Not necessarily. I always measure piece values in a well-defined context,
e.g. opening values, end-game values. Piece values are by definition
strategic quantities, I avoid starting in tactical positions, and for an
accurate measurement I average over many non-tactical initial positions
with similar peiece makeup. This usually gives quite consistent results,
when you keep the number of pieces and the total value of present material
approximately constant. (i.e. the difference of the performance of two
diffent pieces is hardly dependend on the details of the makeup of the
opponent or its allies.)

That piece values change as the board empties, because. e.g., Rooks get
more freedom of movement and Cannons can find fewer platforms, is
something that can be measured separately. If the piece values found for
the various qualitatively different situations differ, you can try to add
material-interaction terms in the evaluation. (The best known example of
such a term in normal chess is one proportional to the product of the
number of Bishops and number of Pawns, making the effective B-N difference
dependent on the number of Pawns.)

| This means that you would probably have to foresee the future in, 
| say, ten moves in order to get a ~3% exactitude. 

I am not sure what you mean by 'forsee the future'. By playing out the
game until checkmate or legal draw, I effectively make a Monte-Carlo
sampilng of all plausible futures. But it is important that the sample is
generated under conditions of reasonabe tactical accuracy, or you would
not be sampling a representative set of realistic positions, which then
would distort the results.

| One obvious example is XiangQi. Chinese Chess masters are hard pressed
| to reveal the relative values of pieces. Those pieces which are 
| completely lousy, like the elephant and the mandarin, are sometimes
| very valuable while they provide protection for the general, function 
| as screens for the cannon, or can block enemy pieces. So, in a certain
| context they become very valuable. 

I have not built an engine to play Xiangqi yet (I am in the preliminary
design stage now of an engine that could play Shogi, Chess and Xiangi with
arbitrary Chess men on boards upto 10x10.) So I have not done any
measurements for tuning. Quite possibly the material-interaction terms in
Xiangqi are much larger than in Chess, due to the peculiar capture mode of
the Cannon and the restricted access pieces have to the board. It seems to
me that the effects you describe can be described reaconably well by
cross-product terms of number of Cannons and number of other pieces. This
transcends pure piece values, but can be measured just as easily.

| Ten moves later, the elephant or mandarin is useless. Probably, in 
| chinese chess, only a human is capable of evaluating a piece.

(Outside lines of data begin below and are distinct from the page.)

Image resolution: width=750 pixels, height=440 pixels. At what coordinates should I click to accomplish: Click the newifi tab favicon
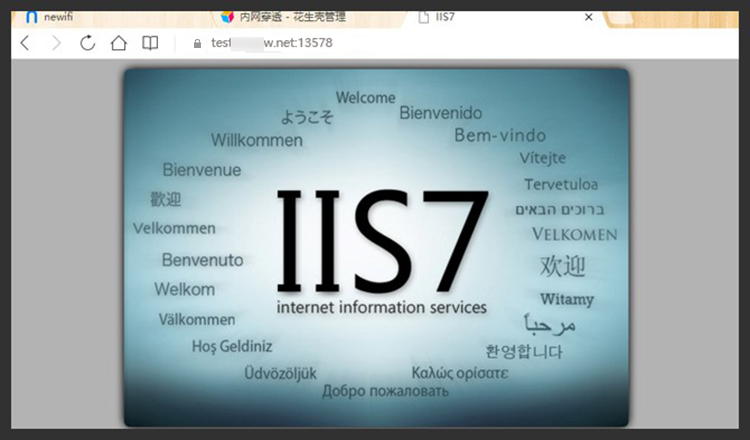click(31, 17)
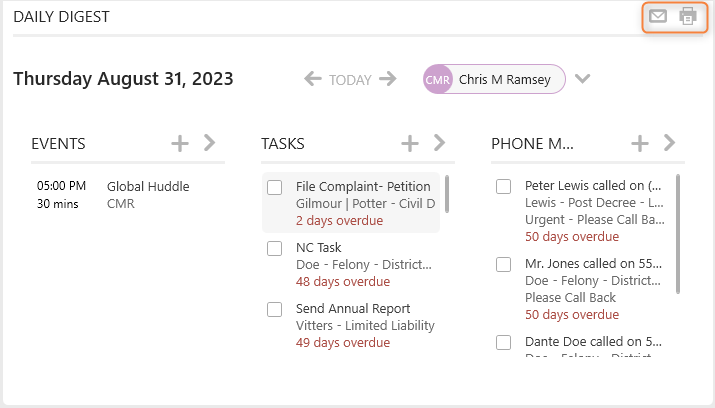This screenshot has width=715, height=408.
Task: Tick the Send Annual Report checkbox
Action: pos(275,310)
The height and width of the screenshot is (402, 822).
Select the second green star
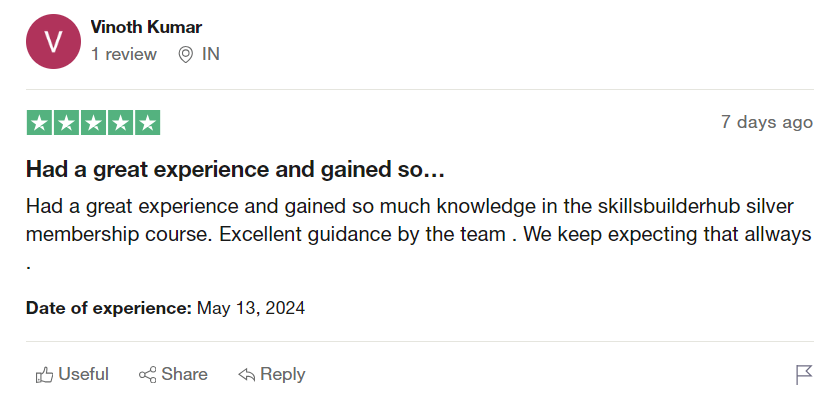(67, 123)
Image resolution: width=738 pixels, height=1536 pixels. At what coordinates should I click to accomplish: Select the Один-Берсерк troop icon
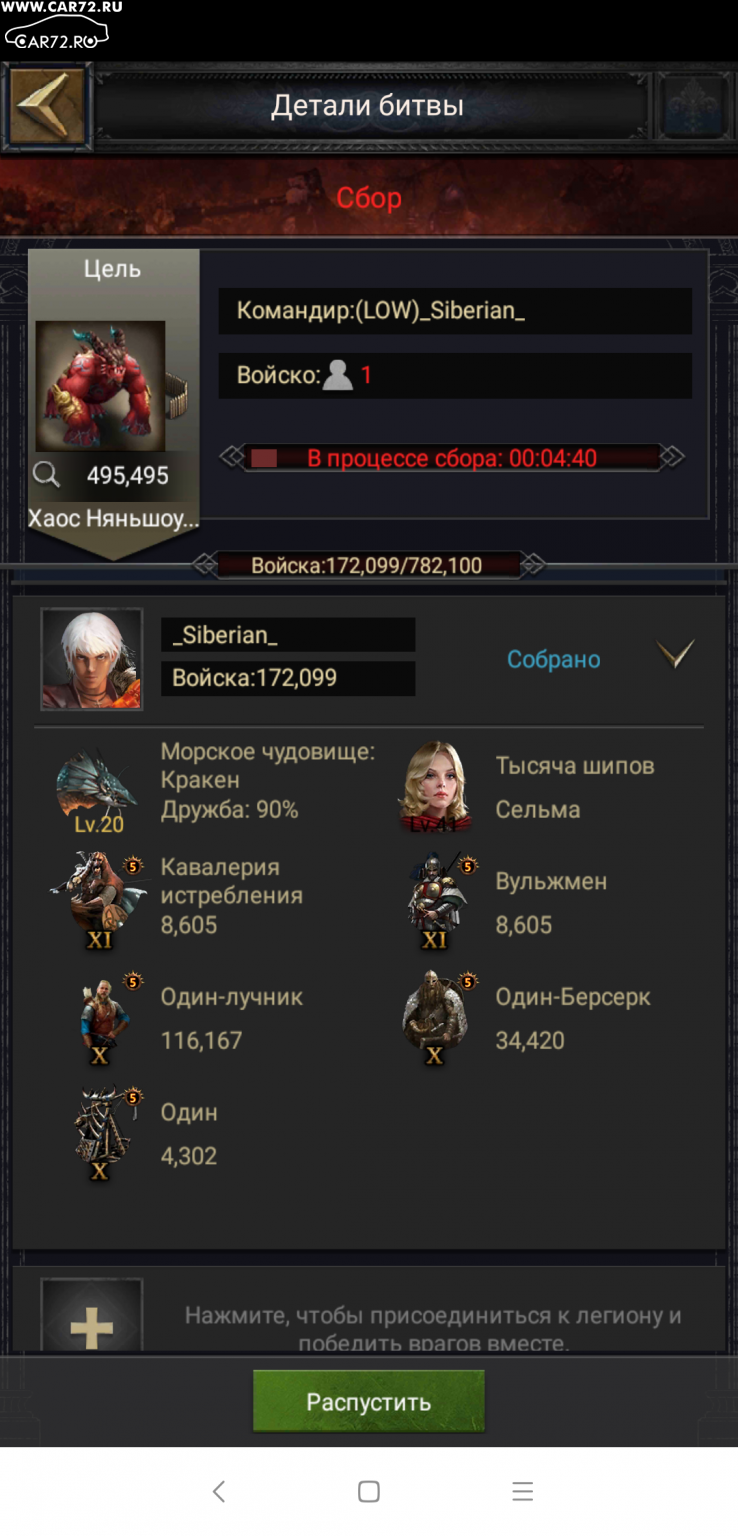tap(437, 1015)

Such a fast change is usually tactical, and then has little to do with
strategic piece values. Unles the strategic situation completely changed
in those ten moves, e.g. because all heavy material got traded, or all
hoppers got traded. But in that case such differences can easily be
expressed by terms that are proportional to the amount of heavy material /
number of hoppers.

I doubt if Humans could do this job better than computers. This is why I
would like to build a Xiangqi engine, so that I could do similar tests on
piece values as I am doing now for Chess.